***** EXTRACT *****
At just over a decade old, San Francisco’s parking meters are well past their prime. But a $54 million plan to replace the coin-fed meters with credit card-friendly technology is on hold, and distrust with the San Francisco Municipal Transportation Agency’s plan to buy up to 10,000 new meters is partly to blame.
The SFMTA in September approved a $54 million contract with San Diego-based IPS Group to replace the existing 25,000 parking meters — which use spare parts that are no longer manufactured and have erratic batteries — with solar-powered devices that can be fed via smartphone and credit card or coin. The 6,500 meters installed in 2010 under SFpark, “smart” meters that alert users to available parking spots in order to reduce traffic, would also be replaced.
Parking meters are big bucks for the SFMTA, which has seen revenue from parking double over the past decade to $53 million a year, according to records.
The new meters won’t be as lucrative — the cost of operating them is projected to quadruple due to software licensing and wireless communications costs — but would be more convenient for motorists.
But the big buy has been delayed at the Board of Supervisors over concerns with the SFMTA’s contract option to purchase an additional 10,000 new meters.
Transit officials insist that the new meters would mostly go to the Port of San Francisco, where 1,200 meters — the Port manages its parking independent of the SFMTA — are also old and need to be replaced.
***** DATA SUPPLIED *****
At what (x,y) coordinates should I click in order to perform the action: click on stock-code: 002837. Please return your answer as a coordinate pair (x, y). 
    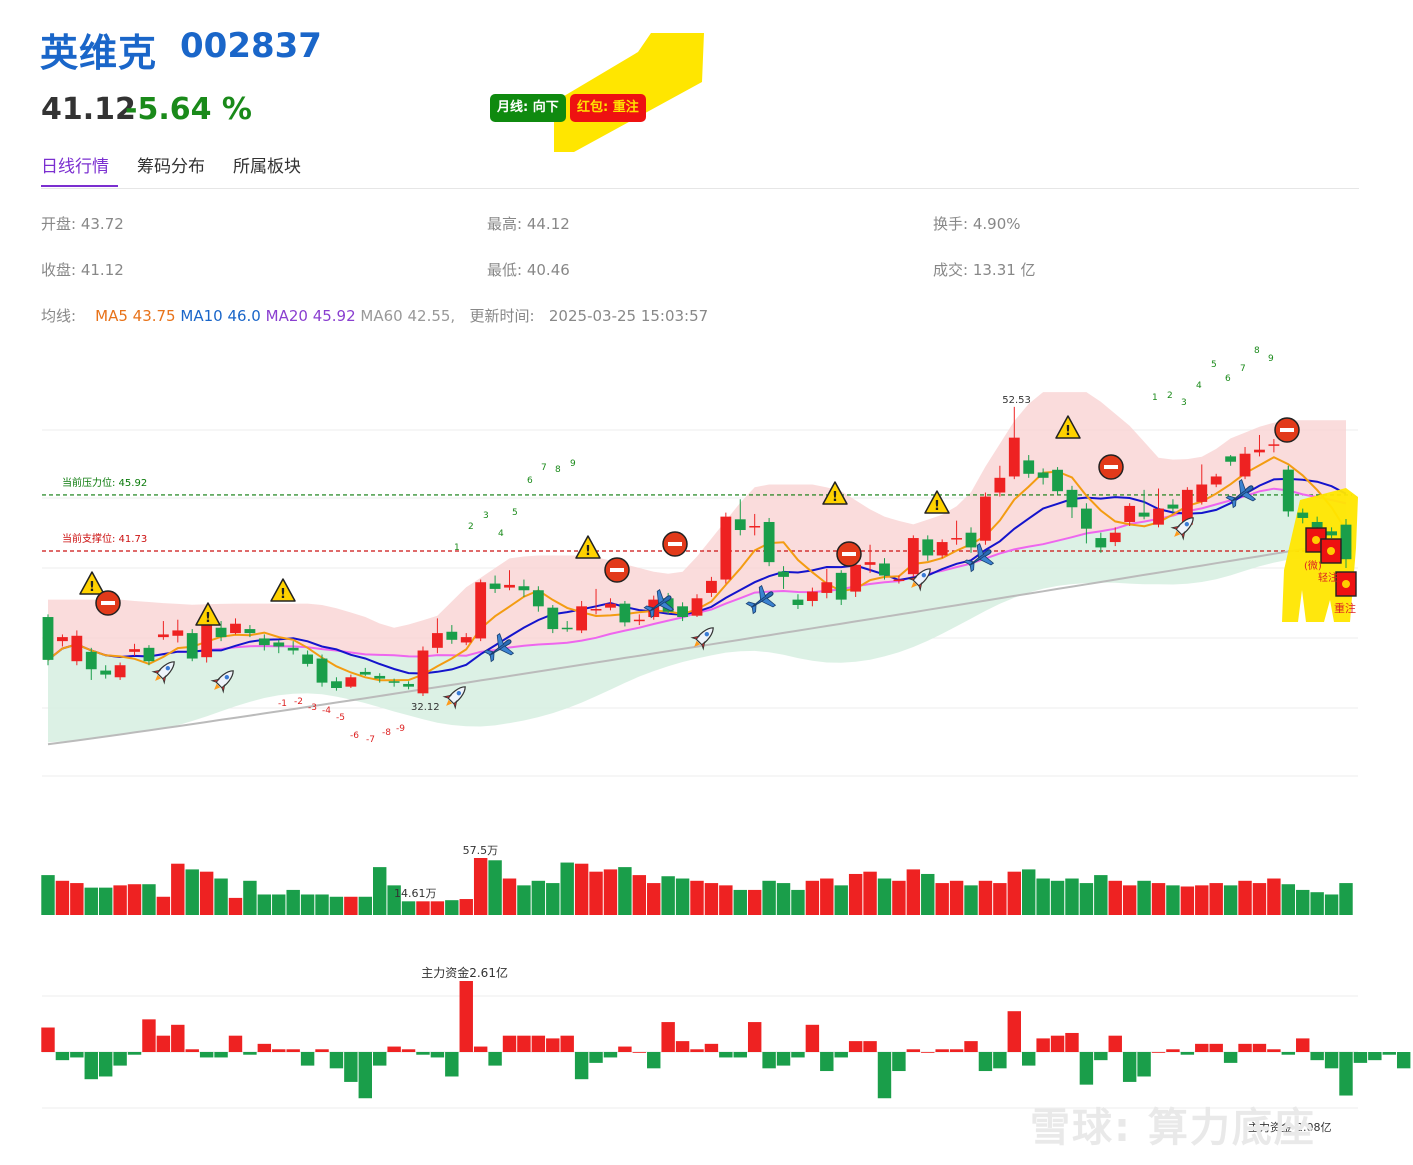
    Looking at the image, I should click on (251, 46).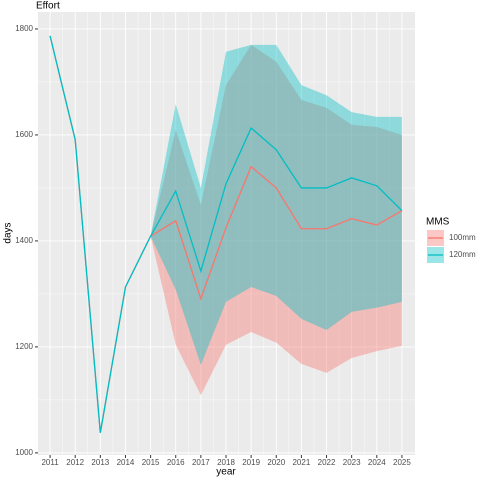  What do you see at coordinates (462, 254) in the screenshot?
I see `legend-label: 120mm` at bounding box center [462, 254].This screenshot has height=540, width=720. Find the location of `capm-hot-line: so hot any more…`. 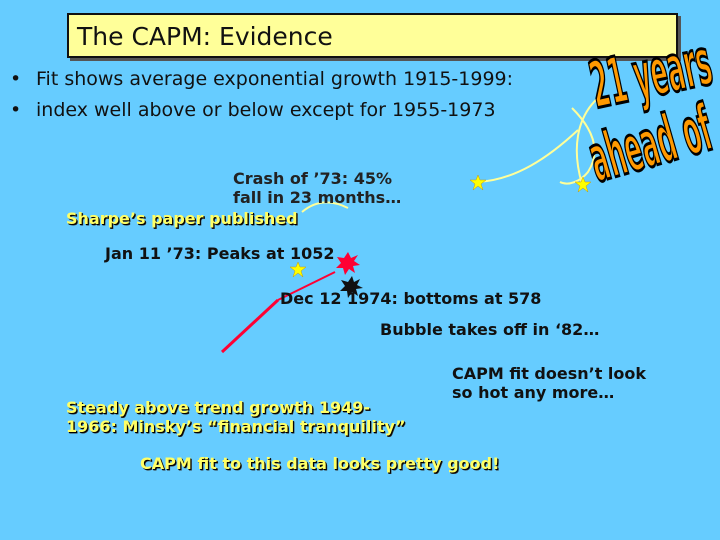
*****
■ **EXERCISE REQUIREMENTS**:
- A) According to the parking meter article, why won't the new meters bring in as much money? Answer in one to three sentences.
- B) Answer these questions from the parking meter article, one per line, using the same markings:
(i) Where is IPS Group based?
(ii) How many meters were installed in 2010 under SFpark?
(iii) How many meters at the Port of San Francisco need to be replaced?
- C) Transcribe the parking meter article from "The SFMTA in" to "also be replaced.".
The listing is separate material and has no connection to the parking meter article.

■ **RESPONSES FOR EACH TASK**:
- A) The cost of operating the new meters is projected to quadruple because of software licensing and wireless communications costs. That makes them less lucrative, even though they would be more convenient for motorists.

- B)
(i) San Diego
(ii) 6,500
(iii) 1,200

- C)
The SFMTA in September approved a $54 million contract with San Diego-based IPS Group to replace the existing 25,000 parking meters — which use spare parts that are no longer manufactured and have erratic batteries — with solar-powered devices that can be fed via smartphone and credit card or coin. The 6,500 meters installed in 2010 under SFpark, “smart” meters that alert users to available parking spots in order to reduce traffic, would also be replaced.